Exercise details: Restate the following data in its entirety, word for word and without images.

(Extracted data entries)
.....
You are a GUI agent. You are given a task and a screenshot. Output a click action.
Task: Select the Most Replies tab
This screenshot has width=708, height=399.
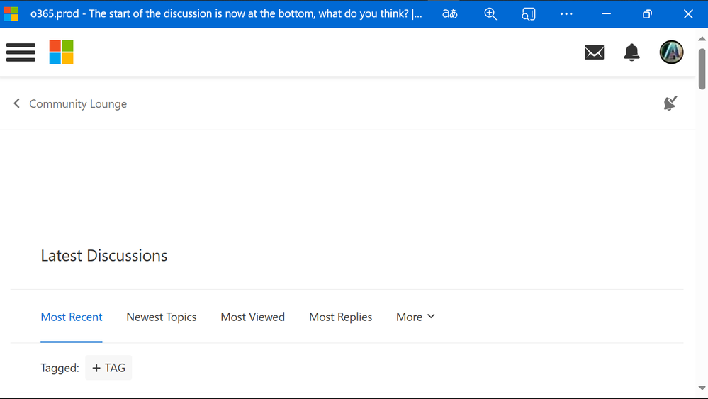(340, 317)
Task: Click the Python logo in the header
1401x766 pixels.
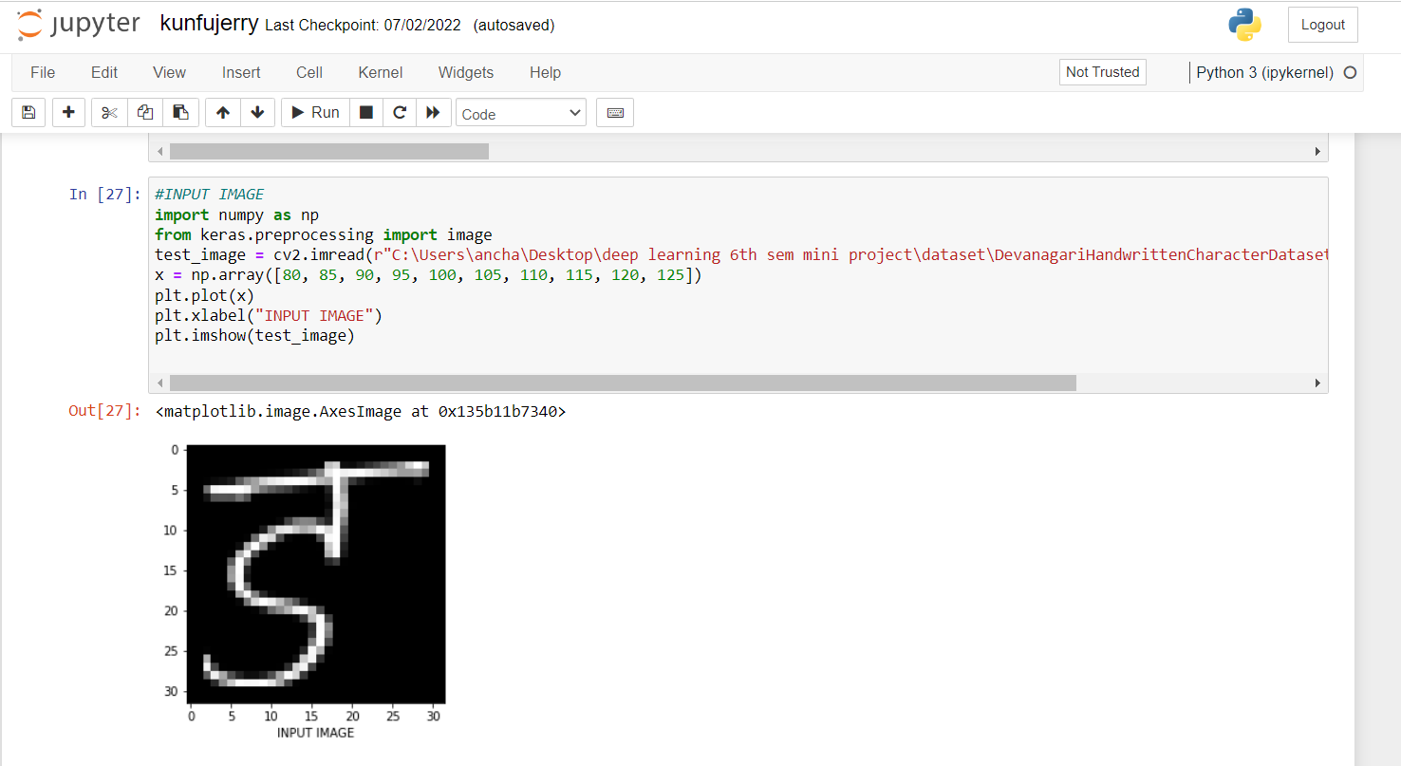Action: click(x=1244, y=25)
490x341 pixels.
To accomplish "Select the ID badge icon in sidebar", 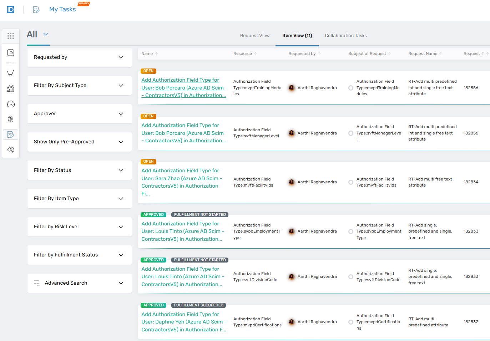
.....
Task answer:
You are a GUI agent. You are given a task and a screenshot. Output a click action.
Task: Select the Most Replies tab
This screenshot has width=708, height=399.
(340, 317)
Task: Click the Python logo in the header
1401x766 pixels.
Action: click(x=1244, y=25)
490x341 pixels.
To accomplish "Select the ID badge icon in sidebar", 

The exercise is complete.